Patricia Bath, oftalmóloga e inventora

En clase de Ciencias de la Naturaleza estamos hablando del cuerpo humano, los sentidos, la salud y la enfermedad. Por eso, en Lengua y Literatura hemos trabajado este capítulo sobre Patricia Bath para reforzar algunas ideas y mejorar nuestras destrezas de lectura y tener modelos para redactar nuestros textos informativos.

Patricia Bath nació en 1942, en Harlem, Nueva York. Sus padres trabajaron duro para poder proporcionarle una buena educación. Patricia era un genio, acabó la escuela secundaria en tan solo dos años y medio y contribuyó con la investigación contra el cáncer en un curso cuando tenía solo dieciséis años. Estaba destinada a cambiar el mundo.
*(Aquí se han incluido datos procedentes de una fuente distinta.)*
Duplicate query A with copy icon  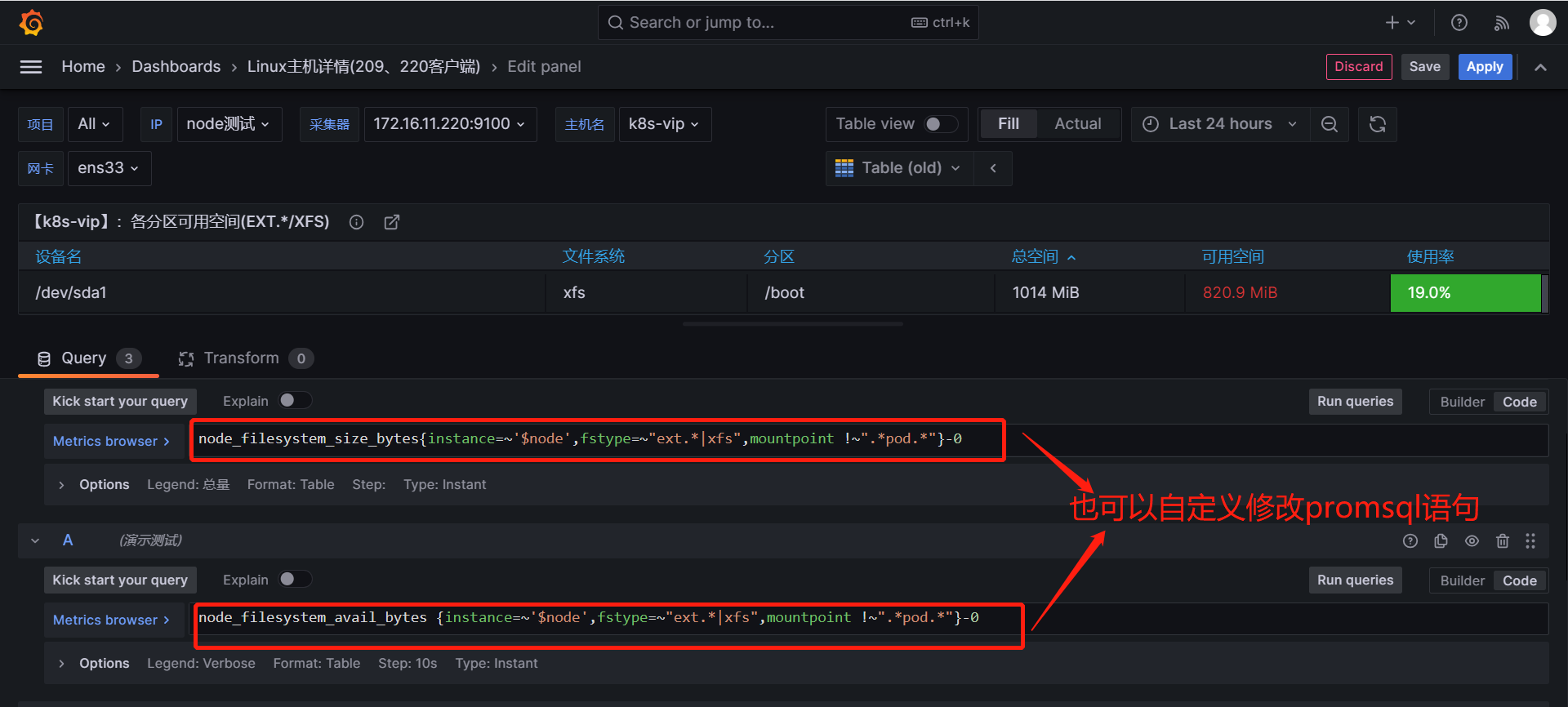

Patricia ya sabía lo que eran el racismo o el sexismo. No conoció a ninguna mujer médica mientras crecía, y una gran parte de las facultades de Medicina de la época eran únicamente para blancos. A pesar de todo esto, Patricia tenía bien claro que quería ser médica. Después de obtener su licenciatura en Medicina en la Universidad de Howard, trabajó como médica interna en el hospital de Harlem y fue aceptada en el programa de becas de la Universidad de Columbia.

Su investigación demostró que los afroamericanos eran más proclives a determinados problemas de visión como el glaucoma. La gente que vivía en comunidades pobres no se podía permitir revisiones oculares, así que problemas de visión relativamente poco importantes podían derivar en ceguera. Patricia no podía quedarse cruzada de brazos viendo cómo se producía esta injusticia, así que impulsó la creación de la primera comunidad oftalmológica formada por voluntarios para realizar revisiones oculares. Patricia fue a barrios de su ciudad natal, Harlem, que tenían un alto índice de pobreza, y convenció a un compañero cirujano para atender a pacientes gratuitamente. Creía que “la visión es un derecho humano” y siguió adelante siendo una de las cofundandoras del Instituto Estadounidense para la Prevención de la Ceguera (AiPB, por sus siglas en inglés).

Patricia se convirtió en profesora de universidad. Fue la primera mujer que formó parte del profesorado de la Facultad de Oftalmología de la UCLA  (Universidad de California – Los Ángeles) y no solía recibir el respeto que merecía por parte de sus colegas, los cuales le asignaron un laboratorio al lado de donde guardaban los animales de laboratorio. No se dejó pisotear y rechazó el despacho. Finalmente, se convirtió en directora del programa de entrenamiento de los residentes en Oftalmología, pero se cansó de luchar contra las “barreras invisibles” de la universidad. Viajó a Europa para investigar y fue allí donde realizó su mejor trabajo.

En 1986 finalizó su invento, la sonda Laserphaco, un aparato que retira las cataratas, un gran alcance que ayudó a recuperar la vista a gente de todo el planeta. Patricia continuó trabajando con el AiPB, procurando revisiones oculares y cirugía de recuperación de la visión en todo el mundo hasta su fallecimiento, el 5 de junio de 2019.

Está ligerísimamente adaptado del magnífico libro de Rachel Ignotofsky “Mujeres de ciencia. 50 intrépidas pioneras que cambiaron el mundo“.